L’exemple américain, l’Alena 2.O

Le libre-échange dominant depuis un quart de siècle a subi à la frontière mexicaine une cuisante défaite. Onze fournisseurs américains ont annulé leur implantation alors que d’autres gèlent leurs investissements. À San Luis Potosi (1,3 million d’habitants), capitale de l’État du même nom, l’automobile représentait les deux tiers de l’industrie. Le secteur était dopé par l’Alena, qui a supprimé les droits de douane, transformant Ciudad Juárez en centre de production reconnu à l’échelle mondiale après l’ouverture des entreprises délocalisées important leurs matières premières des États-Unis, les maquiladoras.
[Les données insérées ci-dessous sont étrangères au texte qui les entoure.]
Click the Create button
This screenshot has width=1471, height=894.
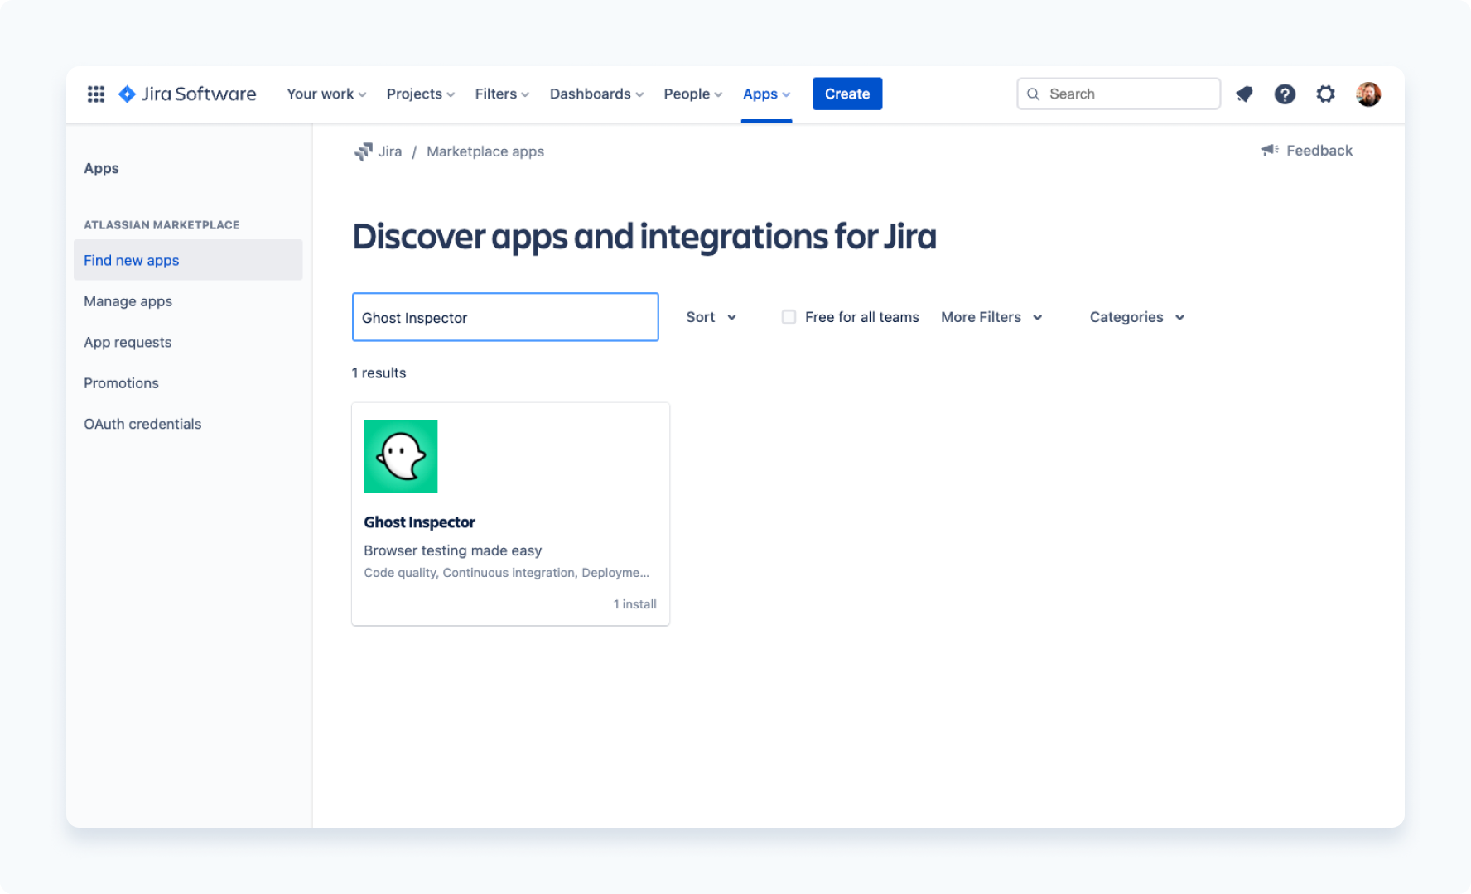(x=846, y=94)
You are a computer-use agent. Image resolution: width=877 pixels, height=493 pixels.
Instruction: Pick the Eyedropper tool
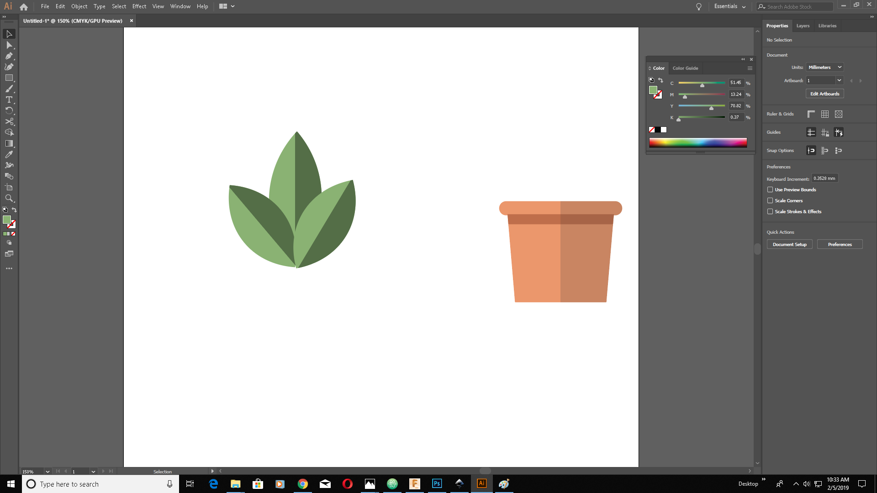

En 2019, par la volonté de Trump, ce modèle fondé sur la compétitivité d’une main-d’œuvre à bas prix a subi un sérieux coup d’arrêt. Mais, beaucoup plus que les taxes douanières un peu faciles, l’accord, imparable, portait sur les normes sociales de telles sorte qu’aucun salaire des maquiladoras ne soit inférieur de 70 % aux salaires du côté américain. L’USMCA (United States Mexico Canada Agreement), renégociation imposée par les États-Unis, a duré treize mois, le gouvernement américain imposant également d’importants tarifs douaniers, notamment sur l’acier et l’aluminium, en invoquant des motifs de « sécurité nationale ».

Sur ce dossier qui est loin d’être clos mais dont la tendance ne peut que s’amplifier, il faut se montrer prudent. La relocalisation ne se fera pas à l’identique, le jour d’après ne sera pas celui d’avant, mais comme produire et acheter français connaissent une cote exceptionnelle dans l’opinion, il convient d’aller au-devant de cette demande qui, il y a quelques années encore, était considérée comme ringarde voire fasciste par les plus caricaturaux des observateurs.

 

Illustration : À Ciudad Juarez, où l’Alena a permis aux industriels américains de produire à bas prix sans enrichir les Mexicains et en privant de travail les Américains. Un néo-colonialisme gagnant-gagnant.

[1]  Cf. Jean Bodin (1530-1596), théoricien de la souveraineté et inventeur de la théorie de l’inflation.